* 課題 *
下に示すグリーフケアについての文章を、最後の文の後から書き継いでください。

グリーフケアとは?~死別の悲しみを乗り越える
人は誰しもが生まれては死を迎えます。それは平等に存在しています。
そして、家族や親族、愛する人といった自分にとって大切な人と死別した時、無意識に悲壮感や喪失感というものが湧き起こるものではないでしょうか。
同時に、死別したという現実に対し、何とかして立ち直りたいという感情も湧き、不安定な状態になることもあります。そして、この二つの感情が揺れ動き、精神的・身体的に違和感や不愉快さといった反応が起こります。
これらのことを「グリーフ」と言い、このような状態になっている人に寄り添い助けることを「グリーフケア」と言います。
突然の交通事故、想定していなかった大震災、または自死などで大切な人を失ってしまった時、納得のいく看取りや葬儀ができないことからも気持ちの行き場がなくなったり、突然独りぼっちになってしまったような孤独感や絶望感を感じる人は多くいます。
人によっては自分の一部を失った感覚になるとも言われています。
しかし、いつまでも落ち込んではいられないと前向きな気持ちとは裏腹に、悲しみを乗り越えることも難しいでしょう。そのような人のためにも、グリーフケアは存在しています。
グリーフケアの実践
グリーフケアを簡単に説明してしまうと、「人の悲しみへの対応」ということでしょうか。
悲しみは、先に述べた人の死や死別以外にも
・流産
・失恋や失踪などの離別
・仕事や財産の喪失
・転勤や転校
・名誉やプライバシーなどの自尊心の喪失
などでも感じます。
しかしそうした中でも、大切な人を失った時の悲しみは比べものにならないかもしれません。そして、それを癒すためのグリーフケアとしての方法をいくつかご紹介します。
・音楽や歌を聴く
深い悲しみに暮れる曲や、思い出を見つめ直す曲など様々な音楽があります。
そして個人的な選曲になってしまいますが、大切な人との死別をテーマにした曲を集めてみました。あらゆる視点から表現されていて、どれも故人や残された人への愛が溢れていると思います。悲しみから前を向けずに苦しんでいる人に、ぜひ聴いていただきたいです。
ボーカルの大森元貴さんによって書かれた、深い愛と絶望の中の希望をテーマにした歌で、映画『ラーゲリより愛を込めて』の主題歌です。
この曲は、命の尊さや家族への深い愛情を表現しています。また生きるための強さと、人生への前向きな姿勢も表しています。

* データ行 *
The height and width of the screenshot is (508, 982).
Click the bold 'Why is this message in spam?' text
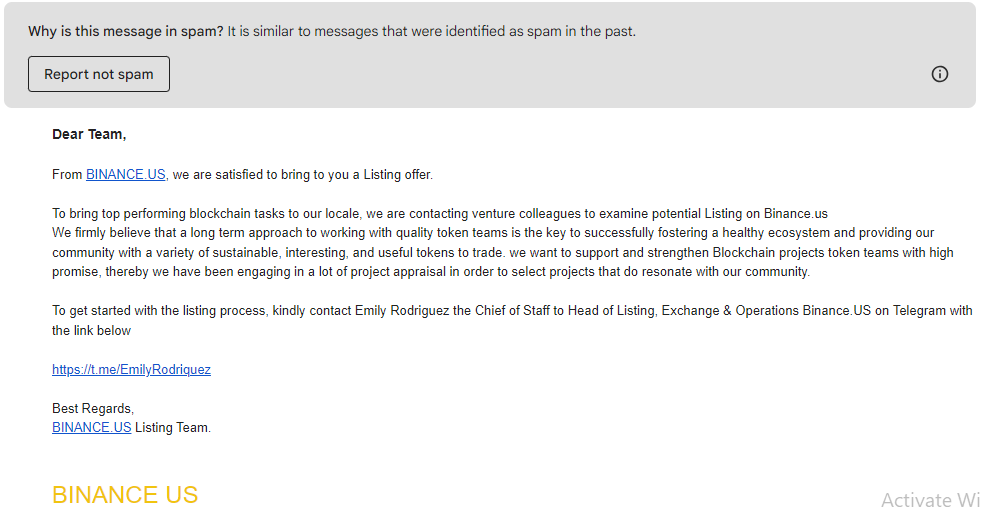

* 本課題の解答 *
大切な人を亡くした人にとって、Soranjiは希望を持って前を向く力を与えてくれる曲です。故人を偲びながら、また人生の困難に直面した時に聴くことで、心が癒やされるでしょう。私も大好きな曲のひとつです。
東野圭吾のベストセラー小説を原作に、福山雅治さん主演の映画『沈黙のパレード』の主題歌です。愛する人を亡くした悲しみを抱えながらも、前を向く力を与えてくれる曲です。また柴咲コウさんの歌声は、亡くなった人への感謝と愛を込めているように感じます。
大切な人を失った悲しみに向き合い、成長する過程を表現しています。失った人への想いや日常の小さな奇跡も表現されています。
【米津玄師~地球儀】
ジブリの映画『君たちはどう生きるか』の主題歌として作曲されました。メロディーや歌詞からは、喪失感と共に、決意と自分の道を切り開く勇気も伝わってきます。
・自然に触れる
「透き通った美しい海」「青々しい緑豊かな森の中」「西に沈む深紅の夕日」などといった大自然に触れることによって、大切な人を失った気持ちが癒されたり、自分の視野が広がったりもします。そして「死とは自然に還ること」と思うかもしれません。また自分の存在について悟ったり、死ぬという観念がなくなる場合もあります。
私は先日、出張で大阪を訪れた際に「四天王寺」も訪れました。四天王寺がある天王寺区付近は、法然と後白河天皇が西方浄土の極楽往生を願う「日想観」を行った場所でもあります。そこで見た夕日は「あ、あれが極楽浄土か」と思うほど美しく、その瞬間死に対しての恐怖感はなくなり、また改めて人生を見つめるきっかけにもなりました。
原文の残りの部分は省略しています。